Look around you. Is anything truly still? A candle flickers, a breath is drawn, a thought emerges and fades. Science suggests that reality is not a sequence of moments strung together but a vast network of transformations. The world is not a stage filled with things, it is a constant unfolding of events, each shaping the next. Understanding this changes everything: our sense of self, our place in the universe, even the way we measure existence itself.
Thinking Beyond Objects
We are conditioned to see the world as made up of things – solid, enduring entities that persist through time. A mountain, a tree, a stone, these seem permanent, existing independently of change. But this view is an illusion. At the deepest level, everything is in flux.
Events, Not Things
- A storm is not a thing—it is an unfolding process of wind, moisture, and pressure shifts.
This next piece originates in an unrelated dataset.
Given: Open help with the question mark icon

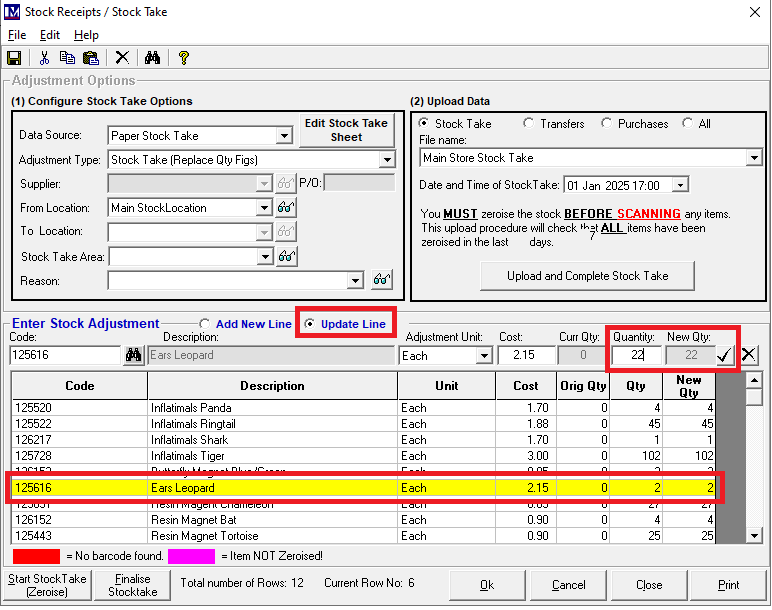Looking at the screenshot, I should coord(184,58).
- A wave is not a static object—it is a movement of water, with different molecules occupying it at every moment.
- Even a human being is not a fixed entity, but a continuous process of chemical reactions, thoughts, and interactions.
The distinction between “things” and “events” is crucial. Things persist, events happen. The world is not a collection of objects, it is a collection of occurrences.
“What we call ‘things’ are just slow-moving events.”
Stability Is an Illusion
- Mountains erode, coastlines shift, and stars burn out over time.
- Even so-called solid objects at the atomic level are a buzzing cloud of interactions.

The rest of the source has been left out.